NÃO HÁ FATOS, APENAS INTERPRETAÇÕES : Castoriadis e Ricouer - uma polêmica

 

 

Num diálogo ocorrido em 9 de março de 1985, Paul Ricouer e Cornelius Castoriadis contrapunham as perspectivas que adotavam acerca do imaginário social e da possibilidade de emergência da novidade na História. Ricouer preferia falar em produção histórica, entendendo por “produção” o fazer surgirem novas sínteses, novas configurações, novas significações a partir de um pré-construído, de um horizonte pré-regrado. Para Ricouer, não é possível a criação ex nihil na história. Segundo Ricouer, “só podemos produzir segundo regras; nós não produzimos tudo naquilo que produzimos, mais que não seja porque já temos um discurso antes de falar. Outros já falaram e estabeleceram as regras do jogo”. Castoriadis, por seu turno, preferindo falar em instituição imaginária da sociedade, e não de produção, defende a possibilidade da criação histórica, do fazer vir à luz o novo. Castoriadis consente com Ricouer, contudo, na tese de que o “novo” criado não é o novo absoluto. Para Castoriadis, há um domínio pré-existente organizado por regras previamente estabelecidas, mas nós podemos estabelecer novas regras, podemos sempre transformar as estruturas pré-construídas. Nesse sentido, podemos fazer nascer algo novo nunca experimentado ou previsto.

Desnecessário dizer que os dois pensadores concordam em vários pontos de suas reflexões, mas se distanciam neste aspecto fundamental: para Ricouer, não cabe falar em criação histórica, mas apenas em produção, ao passo que, para Castoriadis, devemos admitir a criação histórica e não a simples produção histórica.
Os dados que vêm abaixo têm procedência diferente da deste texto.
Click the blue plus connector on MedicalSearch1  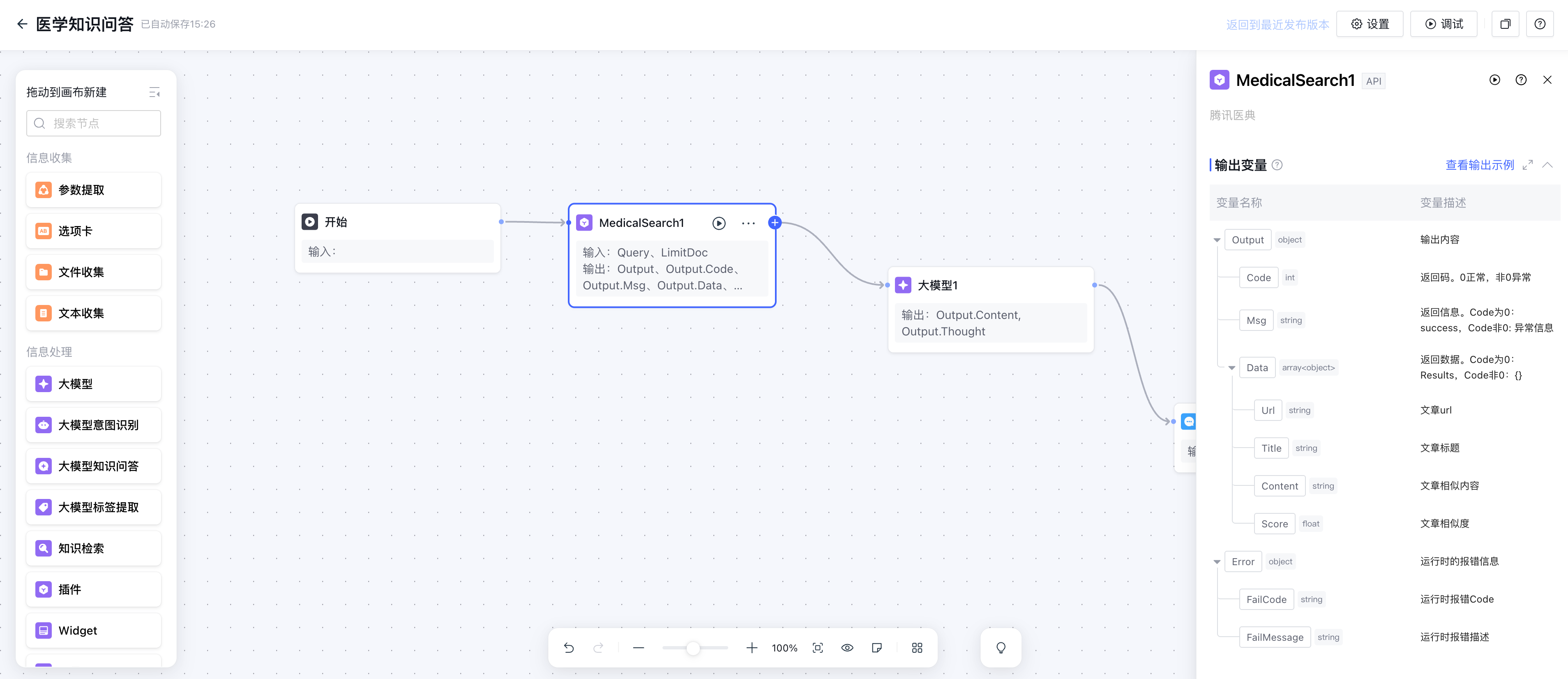coord(774,223)
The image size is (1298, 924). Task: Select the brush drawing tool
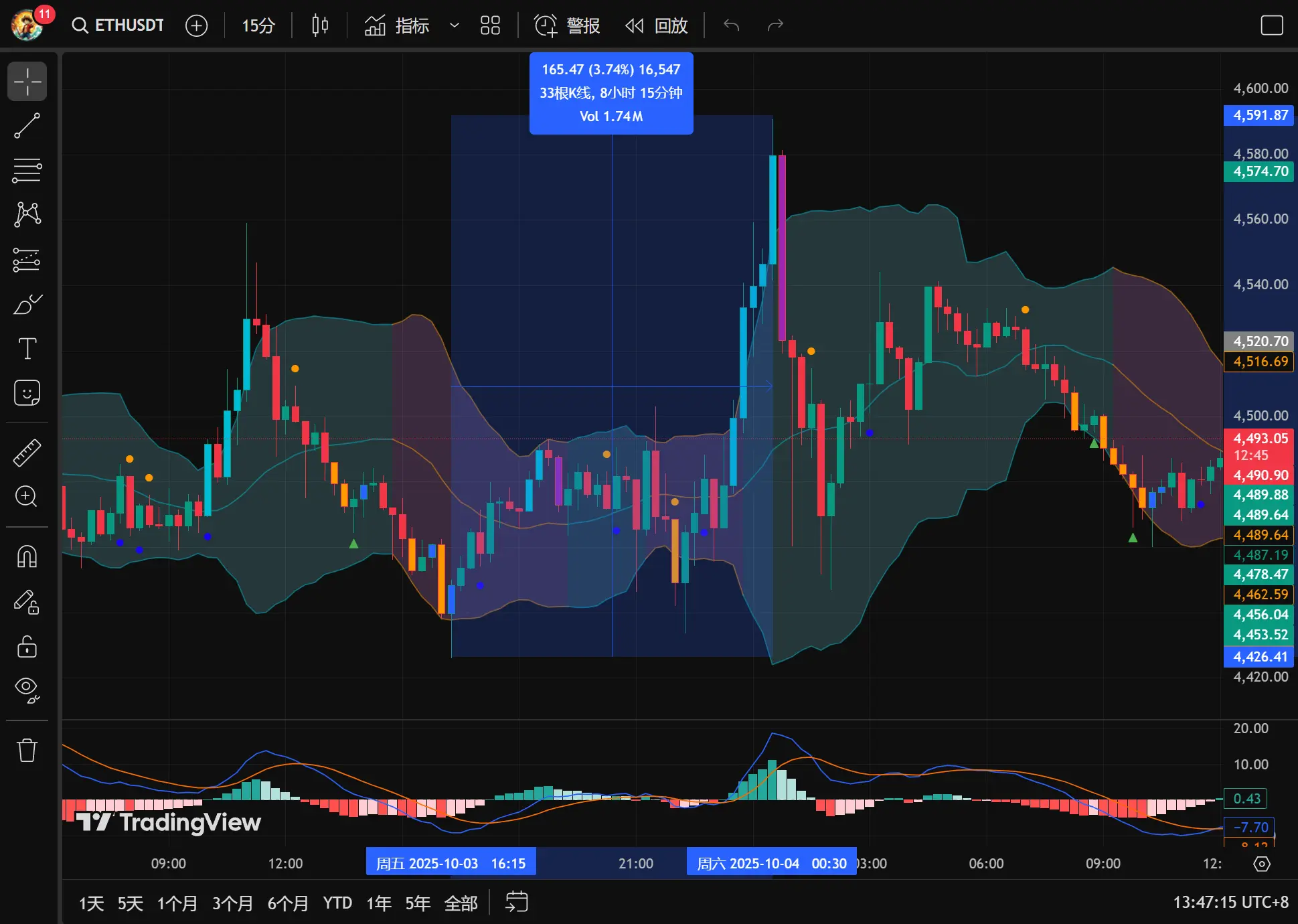point(27,305)
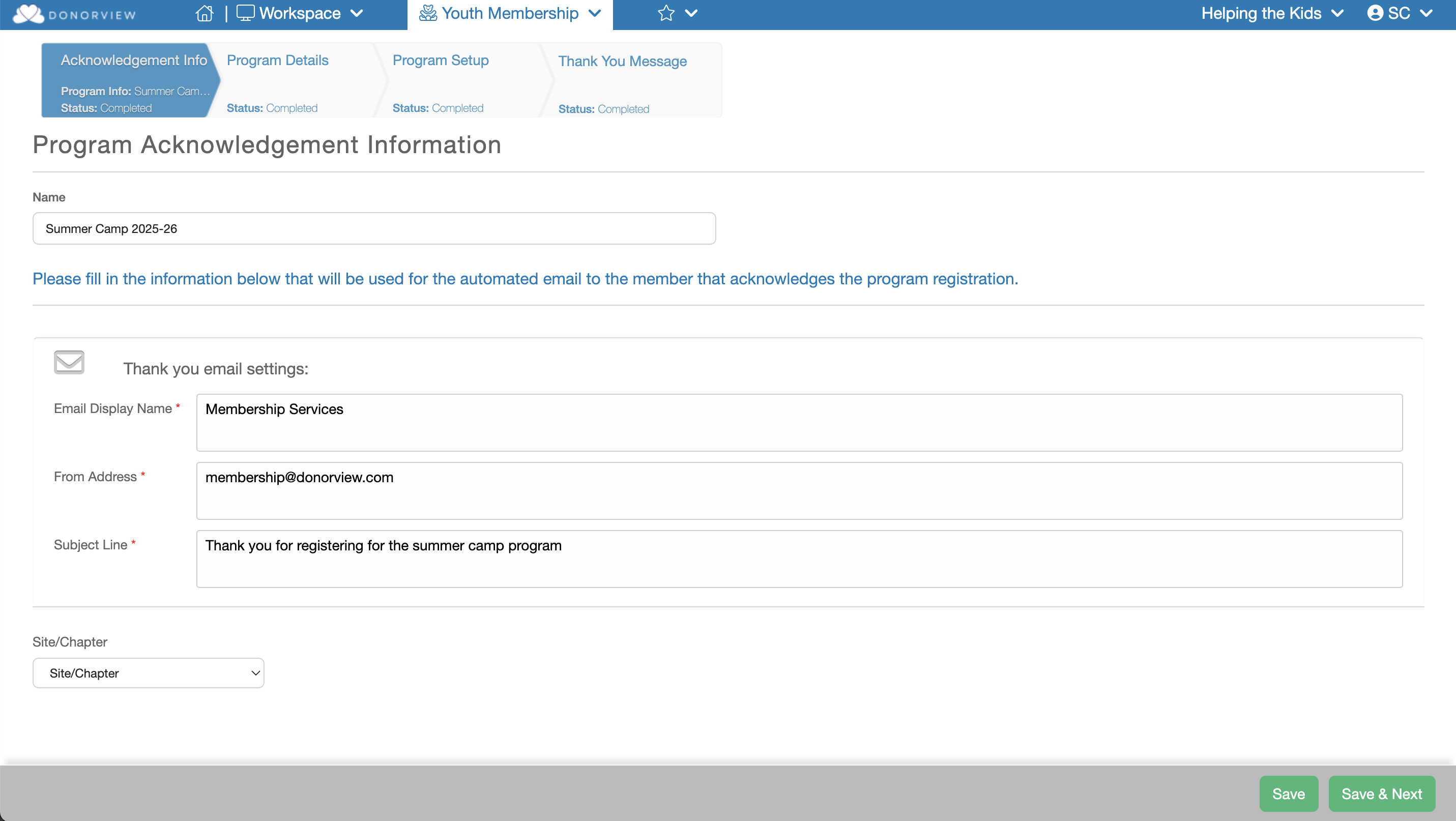This screenshot has height=821, width=1456.
Task: Open the Site/Chapter select box
Action: [x=148, y=672]
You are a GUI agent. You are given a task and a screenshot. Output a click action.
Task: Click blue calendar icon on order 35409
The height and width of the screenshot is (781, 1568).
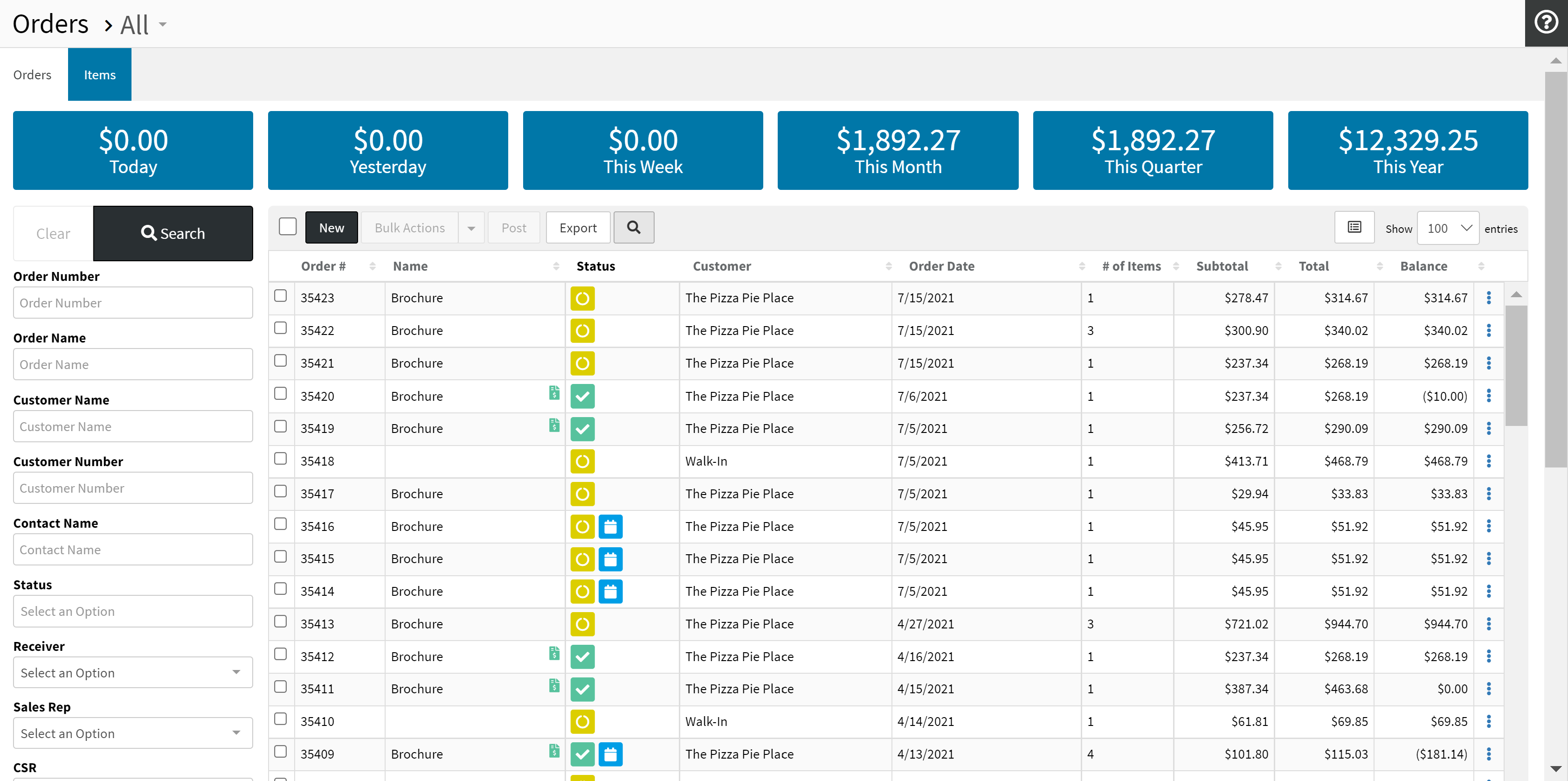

Essa contraposição de interpretações encenada no diálogo entre Paul Ricouer e Cornelius Castoriadis é extremamente relevante para minha abordagem do niilismo. Apesar de acompanhar Castoriadis em muitos pontos de suas análises, não deixo de ver afinidade entre minha proposta de análise e a interpretação de Ricouer. Assim como não há um discurso que rompe o silêncio originário da enunciação, assim como não há um sujeito adâmico que, num momento mítico, teria tomado pela primeira vez a palavra, assim também o novo, na história, não emerge a partir do nada. Aqui me vejo mais próximo de Ricouer do que de Castoriadis. Mas ambos concordam num ponto que, para mim, é fundamental em minha tese sobre o niilismo: a afirmação do caráter fundamentalmente simbólico-imaginário da realidade social e das relações sociais. Para Castoriadis, toda realidade social é mediatizada simbolicamente, no que Ricouer concorda. Ambos afirmam que o agir histórico se realiza numa dimensão simbólica e imaginária que lhe é constitutiva. Fora do domínio simbólico-imaginário, não há sociedade, nem instituições, nem história. O homem, para ambos os pensadores, é HOMO LOQUAX, é homem de linguagem; é homem que não só usa a palavra, mas também inventa e imagina signos, sentido, símbolos, textos e narrativas, com os quais interage com seus semelhantes, construindo “ o mundo” nas práticas sociogntivo-interacionais possibilitadas pela linguagem. É no discurso e nas práticas de interação social pela linguagem que o mundo e os sujeitos se constituem. 

 


quinta-feira, 6 de maio de 2021

"A oposição produz a concórdia. Da discórdia surge a mais bela harmonia." (Heráclito)

 

                        



                                  Um Universo sem Criador

 

 O universo é feito da cepa do trágico, quer isso dizer que sua dinâmica é heraclitiana: discórdia e concórdia, harmonia e desarmonia, em relações agonísticas, formam o tecido do mundo. As galáxias colidem; as estrelas explodem, e os cataclismos perturbam e destroem a ordem do mundo vivo. O universo é extraordinária potência de criação e de destruição. A história humana é não só a história do nascimento das civilizações, mas também de sua ruína e morte. A relação tensionada, conflitual entre ordem, desordem e organização carreia vida e morte ao mesmo tempo. Nascimento, inovação e criação são necessários à constituição do Universo, mas também são inevitáveis a desintegração, a degenerescência e a morte. O universo está sempre nascendo e morrendo. Um mundo perfeito é impossível, seria pura ordem imutável, monótona. O mundo precisa da imperfeição, isto é, da desordem; e isso bem entendido quer dizer: o mundo precisa ser impregnado de morte (Tânatos) que, num combate sem trégua com Eros, torna possíveis os arranjos dinâmicos e provisórios.  Eros se encarrega de unir, de compor, de formar arranjos, estruturas, enquanto Tânatos desune, decompõe, destrói descerrando o caminho para novas criações, e o jogo de criação-destruição-ordem-desordem é reiterado incessantemente. O universo não tem Criador; ele se autocria a partir da deflagração inicial. Por ser capaz de autocriação, o Universo gerou, nesse processo de autocriação, simultaneamente, as partículas, as ondas, o tempo e o espaço. O Universo se auto-organizou criando uma dinâmica agonística que se expressa na forma de relações ao mesmo tempo contraditórias e cooperativas entre ordem, desordem, interação e organização. A lei do Universo é a da complementaridade dos antagonismos.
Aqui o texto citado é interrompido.